(Modest) software for DNA data
Will Fischer
wfischer@sunflower.bio.indiana.edu
Tue, 18 Feb 1997 10:25:02 -0500
Thought this might be of interest to the members of this list.
There is no doubt much duplicatoin of effort here, but the
functions are among those that should be included in the
bioperl modules.
If I only had the time to do it right, I wouldnt have to do it over.
-- WF
Release Announcement: (Modest) Perl programs for molecular sequence data
I often extract data from GenBank, to make nucleotide and
protein alignments (for primer design and for phylogenetic analysis).
Some perl programs I wrote to ease this task are now available
for public use.
Where they are:
http://www.bio.indiana.edu/~wfischer/Perl_Scripts/
What they do:
1. parse features or whole entries from files of GenBank entries;
2. translate DNA sequences into amino-acid sequences;
3. make DNA alignments based on amino-acid alignments.

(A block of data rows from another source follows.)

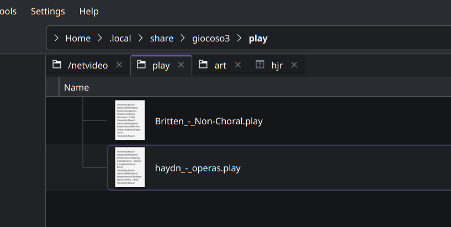Navigate to giocoso3 in the breadcrumb
This screenshot has width=451, height=227.
pyautogui.click(x=210, y=38)
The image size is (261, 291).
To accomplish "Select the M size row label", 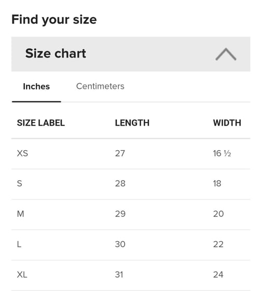I will coord(20,214).
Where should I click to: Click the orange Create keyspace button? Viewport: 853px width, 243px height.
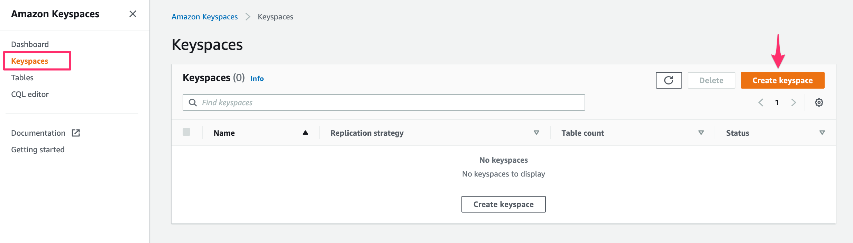(x=782, y=80)
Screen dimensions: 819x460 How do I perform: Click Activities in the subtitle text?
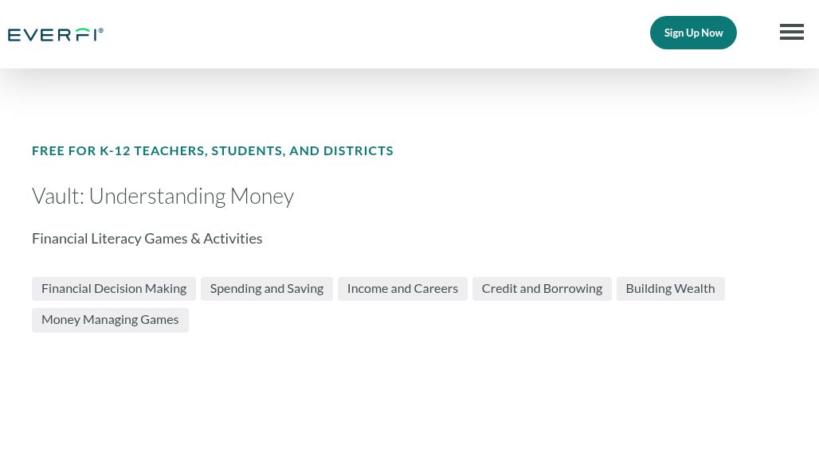pos(233,238)
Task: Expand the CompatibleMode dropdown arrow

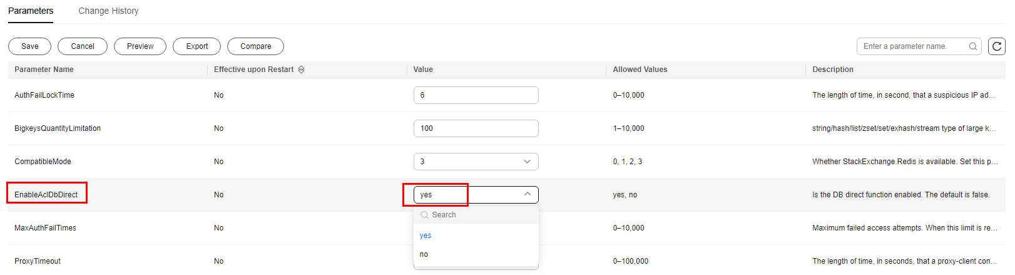Action: [x=527, y=162]
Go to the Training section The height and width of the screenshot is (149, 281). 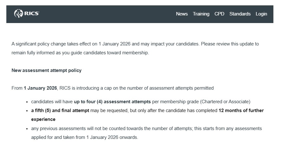[x=201, y=14]
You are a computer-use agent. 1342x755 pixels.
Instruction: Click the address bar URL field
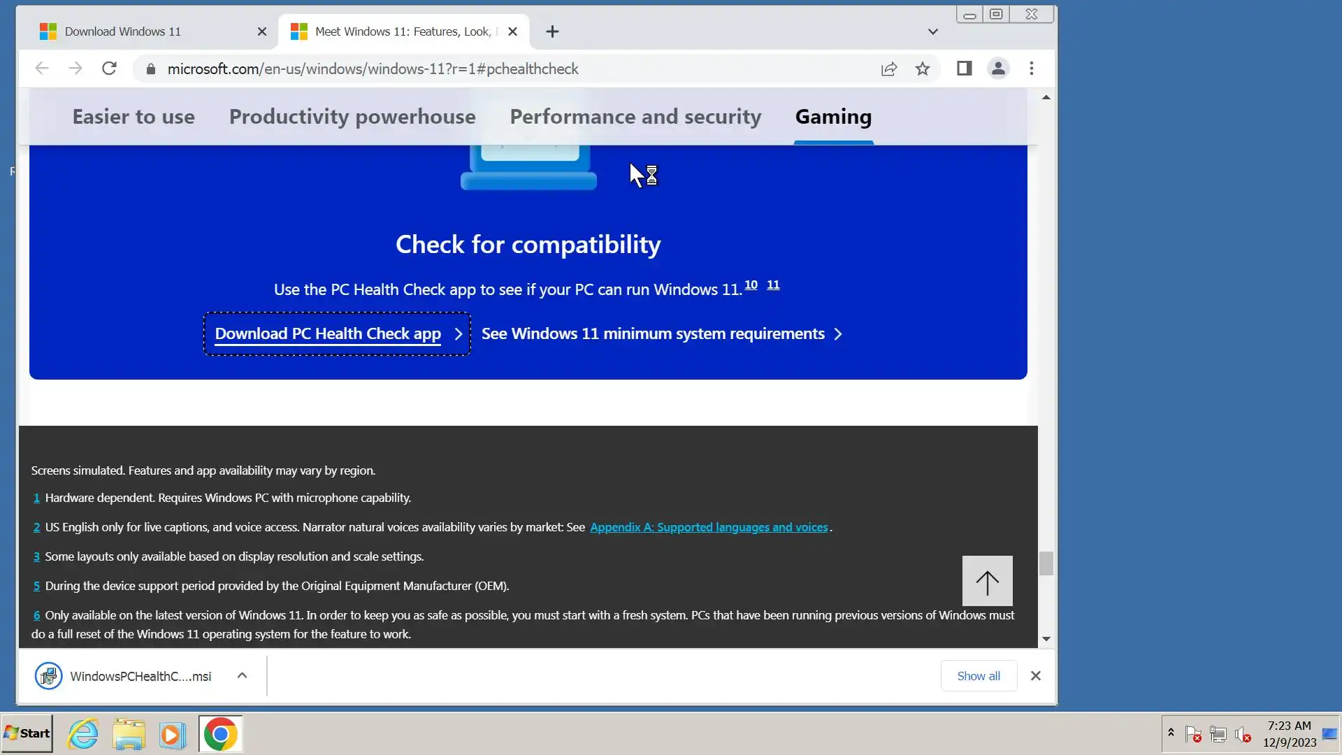pos(373,69)
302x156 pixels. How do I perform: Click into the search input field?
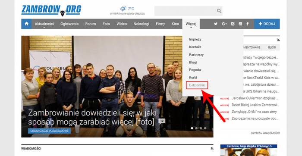[x=185, y=11]
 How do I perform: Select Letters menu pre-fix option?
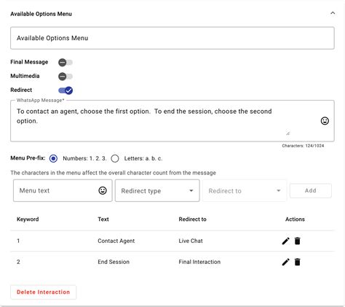coord(115,158)
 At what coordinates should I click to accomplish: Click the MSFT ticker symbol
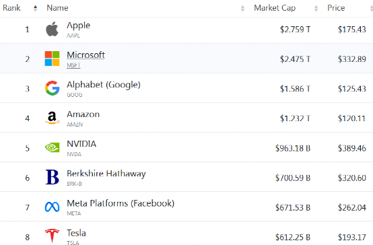[x=73, y=65]
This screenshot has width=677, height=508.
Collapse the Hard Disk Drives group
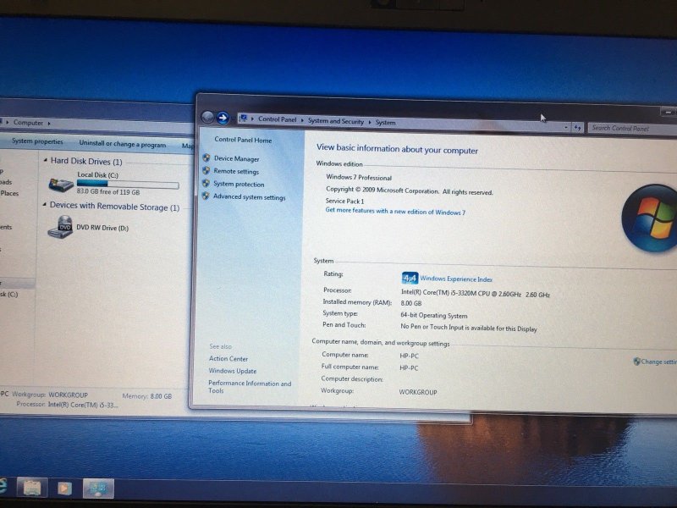[44, 161]

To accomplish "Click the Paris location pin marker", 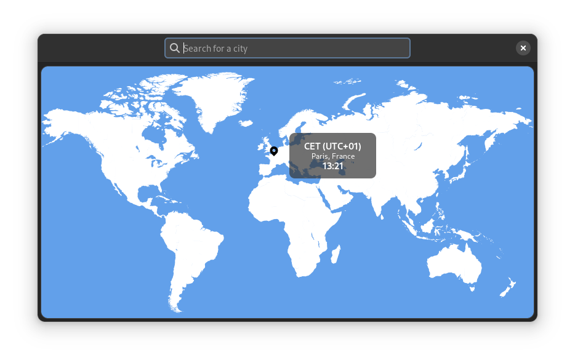I will pos(274,151).
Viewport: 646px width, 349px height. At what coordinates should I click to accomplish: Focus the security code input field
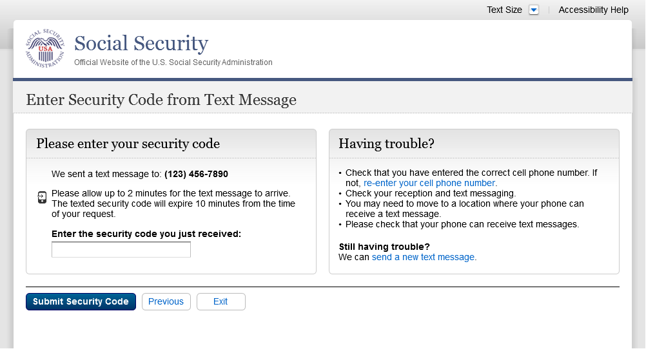pos(121,250)
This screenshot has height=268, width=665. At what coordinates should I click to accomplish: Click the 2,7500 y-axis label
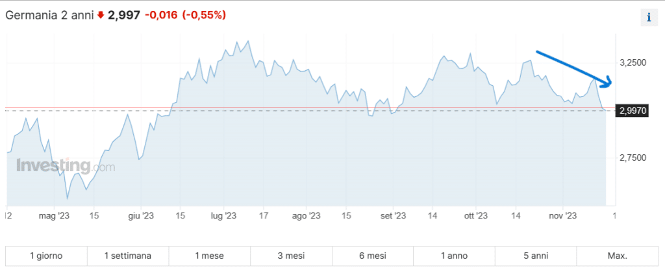point(633,158)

Complete descriptions are available at the above URL.
Details:
Parsing features from GenBank files
"gbparse"
extracts either whole genbank entries matching a pattern,
or new entries consisting of only those subsequences
specified by a FEATURE; I use it mostly to extract coding
sequences from files of entries retrieved from NCBI, but
the code is general. It will concatenate exons and complement
sequence as specified in the FEATURE table.
Generating amino-acid translations from DNA sequences
"nt2aa" (NucleoTide to AminoAcid)
reads genbank, fasta, or GCG format files (or raw sequence data)
and produces an amino acid sequence in any or all frames,
using any of the genetic codes defined by NCBI.
It will translate degenerate codons as far as possible (which
GCG's "translate" will not), and present a list of possibile
amino acids if desired. Output is either raw or fasta format.
Step Three: Generating an amino-acid alignment
You're on your own here: use GCG's pileup, or clustalw, or
mase, or macaw, or seaview, or whatever you like.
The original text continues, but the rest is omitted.